--- Start ---

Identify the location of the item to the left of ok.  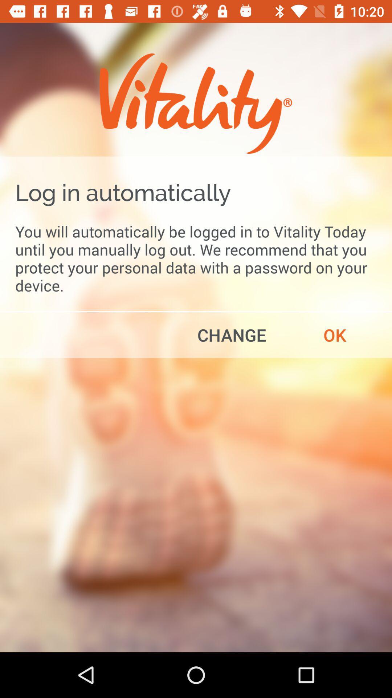
(232, 334).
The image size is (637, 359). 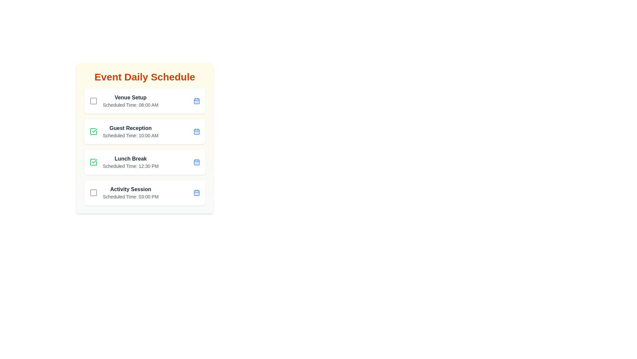 What do you see at coordinates (197, 162) in the screenshot?
I see `the calendar icon for the task Lunch Break` at bounding box center [197, 162].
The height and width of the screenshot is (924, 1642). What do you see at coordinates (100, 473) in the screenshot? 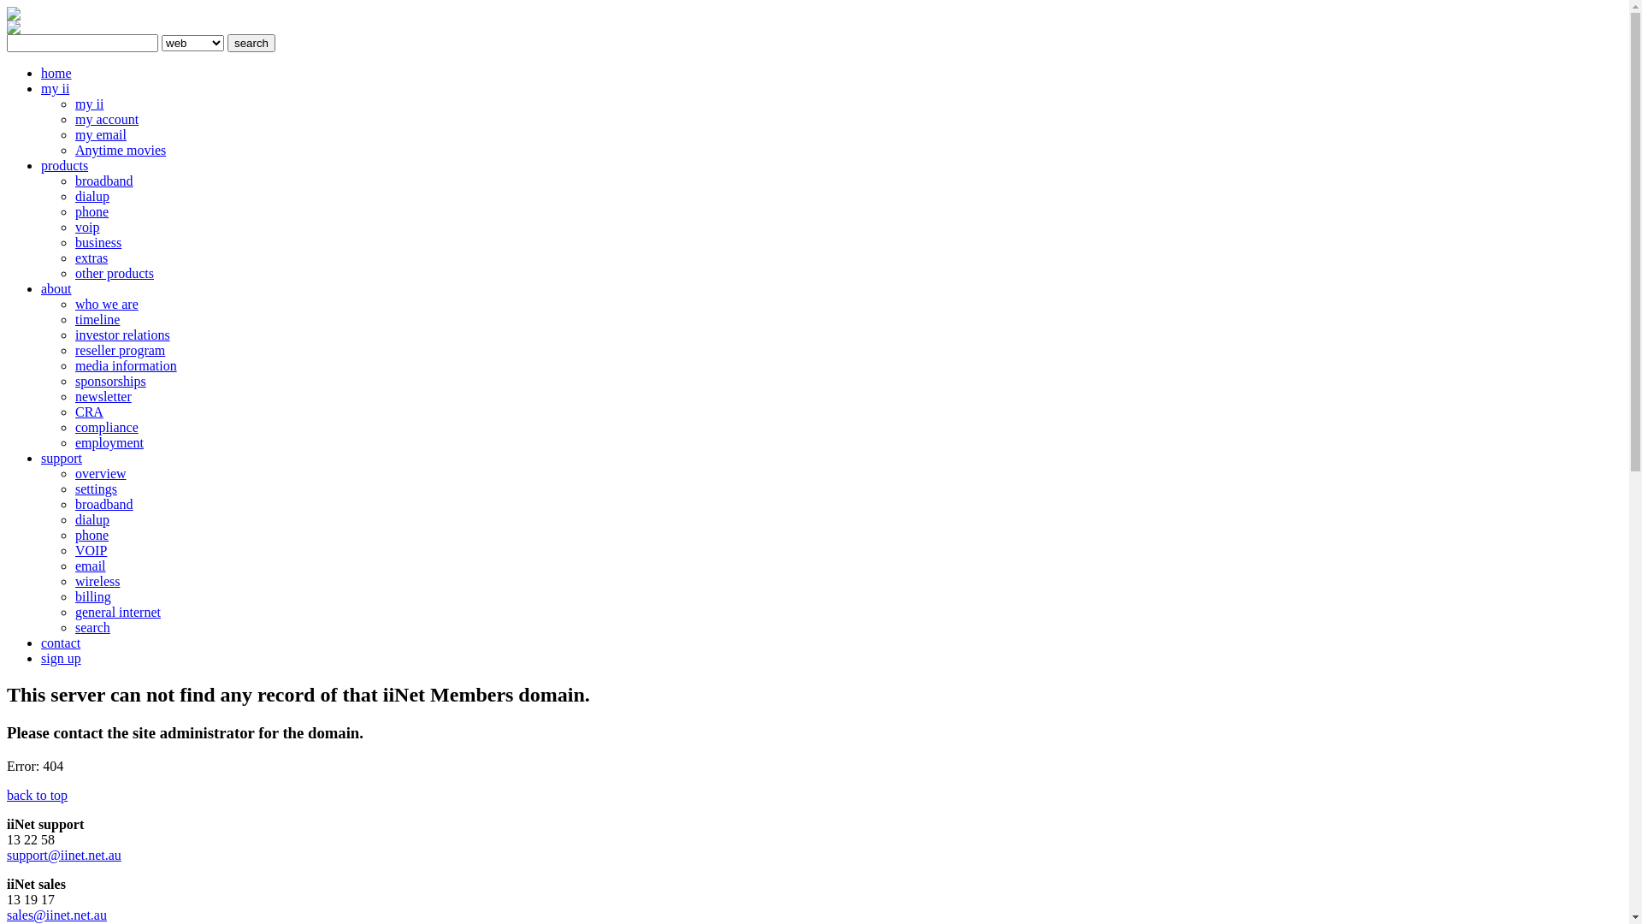
I see `'overview'` at bounding box center [100, 473].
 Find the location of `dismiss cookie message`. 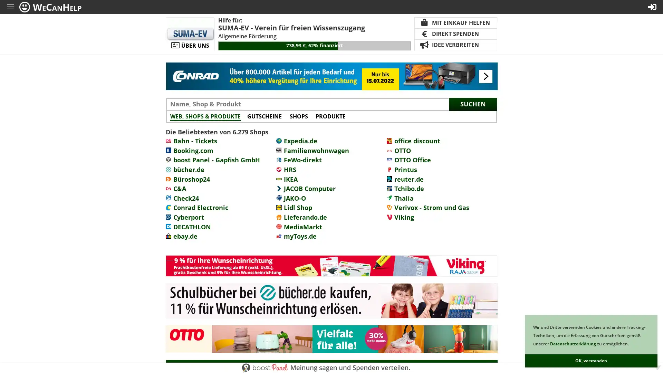

dismiss cookie message is located at coordinates (591, 360).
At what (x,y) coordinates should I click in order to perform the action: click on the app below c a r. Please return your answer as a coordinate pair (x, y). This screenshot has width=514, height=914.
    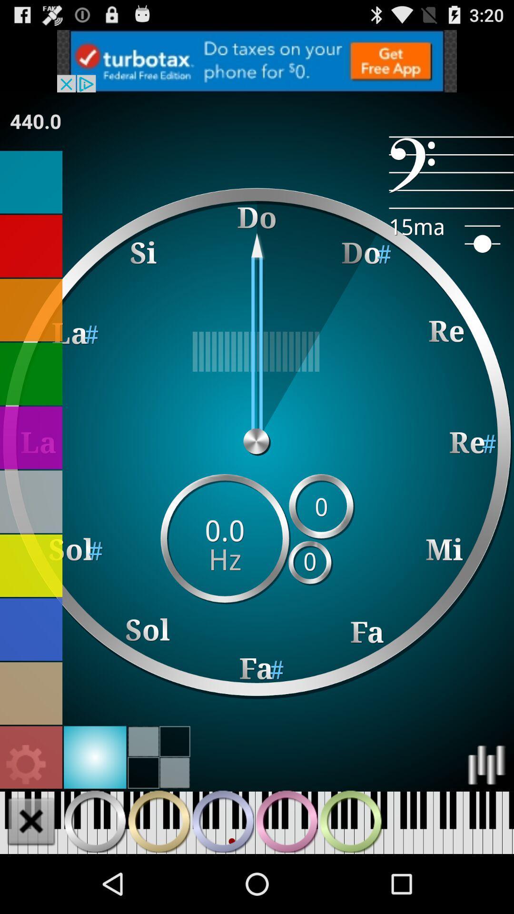
    Looking at the image, I should click on (35, 120).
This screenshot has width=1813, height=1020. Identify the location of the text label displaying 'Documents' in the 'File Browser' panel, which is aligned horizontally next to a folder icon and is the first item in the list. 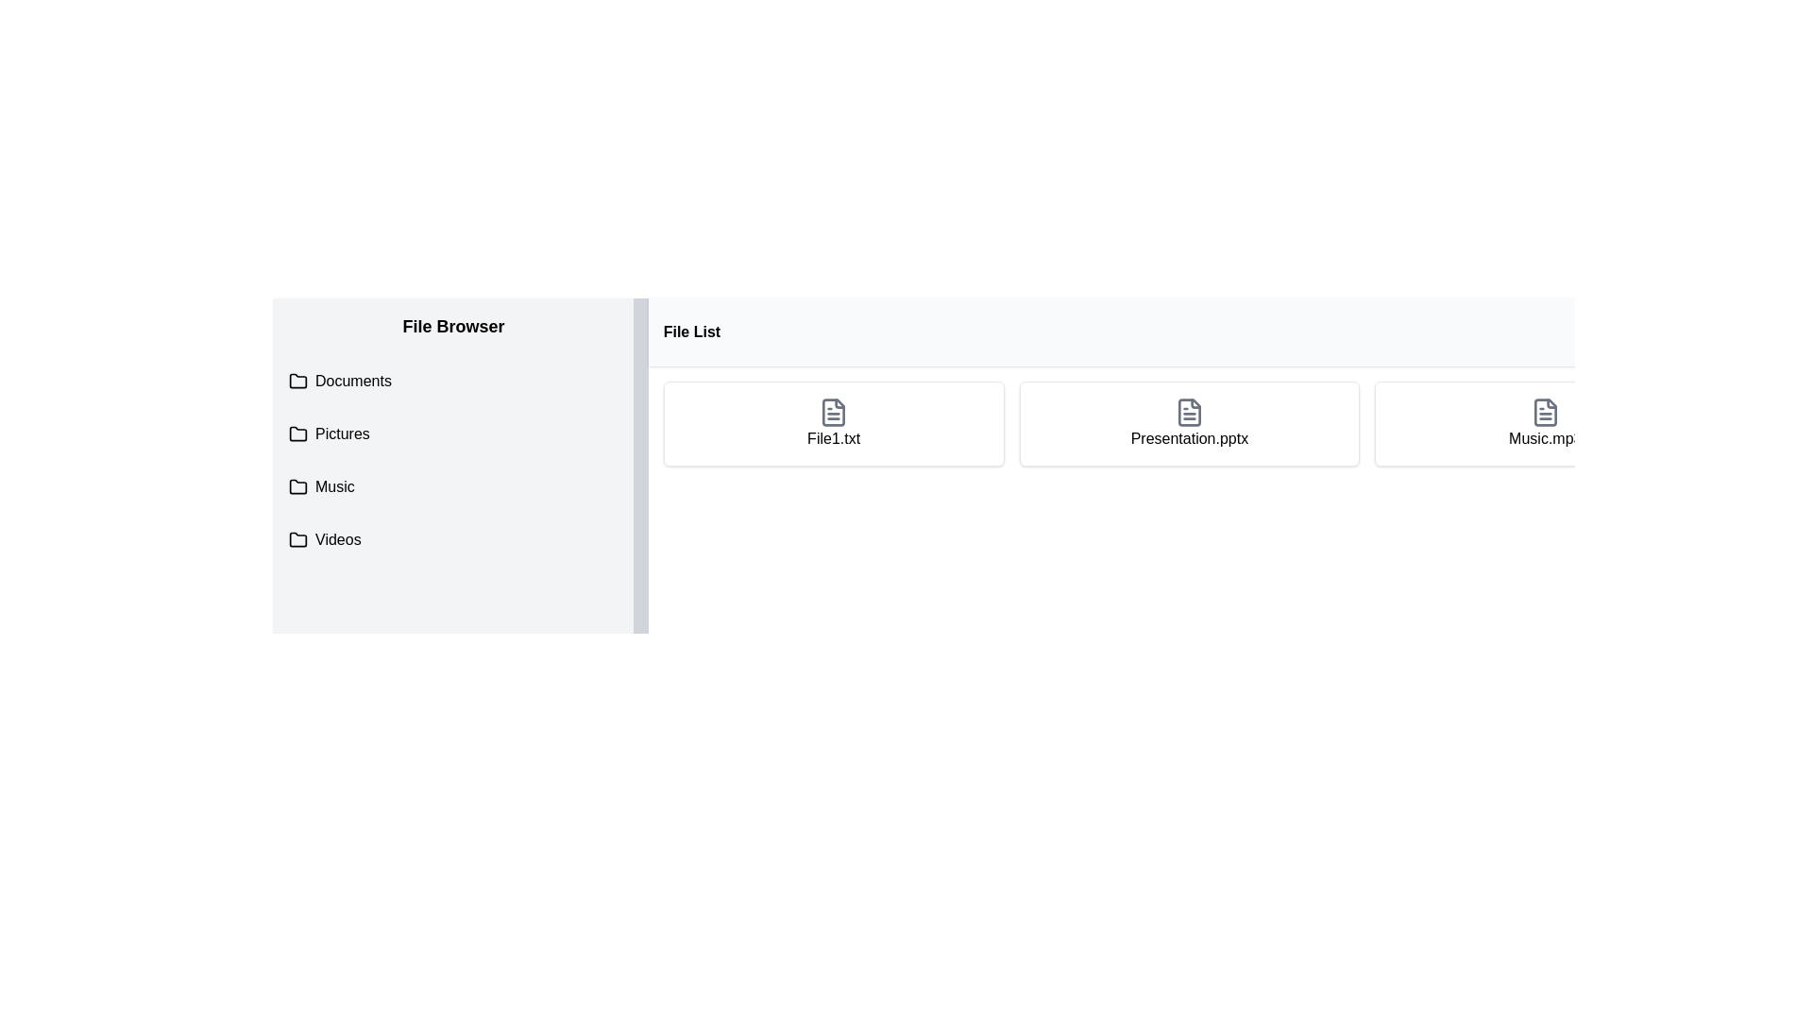
(353, 382).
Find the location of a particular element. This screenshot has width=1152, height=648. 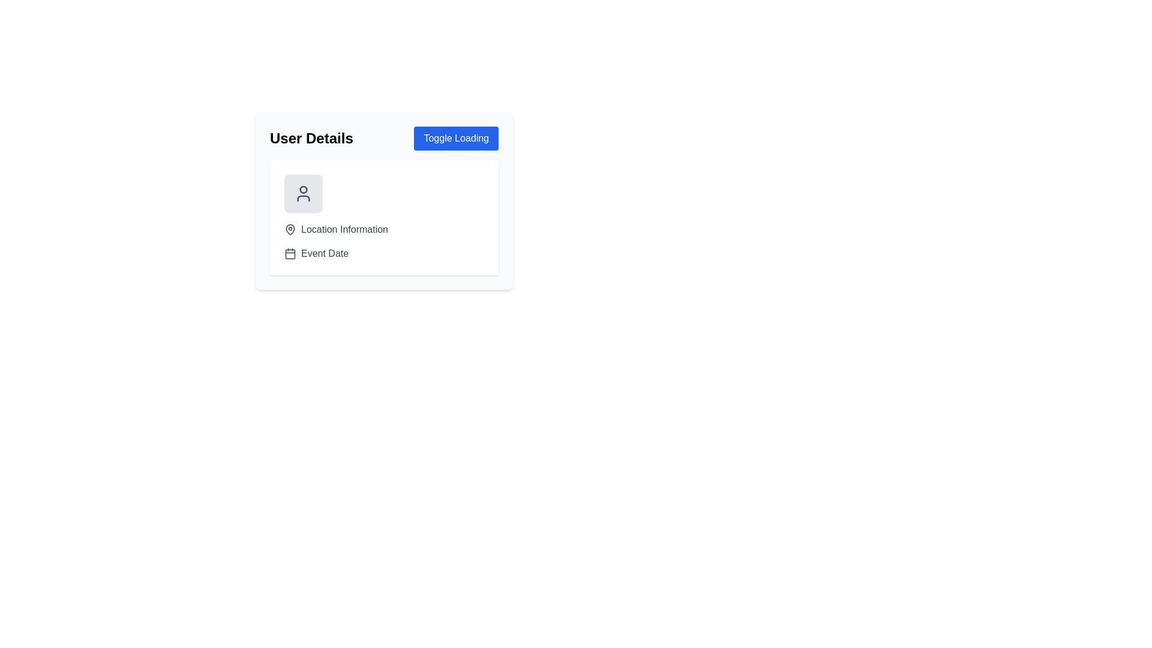

the graphical component icon representing user-related information located in the center-left region of the 'User Details' card is located at coordinates (384, 193).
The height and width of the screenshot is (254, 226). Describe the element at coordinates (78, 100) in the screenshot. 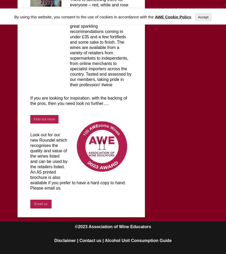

--- End ---

Required work: Can you return, word for word, the stretch of lines above from the one containing "Find the location of a" through the last line, leaving the pictures out?

Solution to this exercise:
Find the location of a particular element. This screenshot has width=1152, height=648. 

the graphical component icon representing user-related information located in the center-left region of the 'User Details' card is located at coordinates (384, 193).
The height and width of the screenshot is (254, 226). Describe the element at coordinates (78, 100) in the screenshot. 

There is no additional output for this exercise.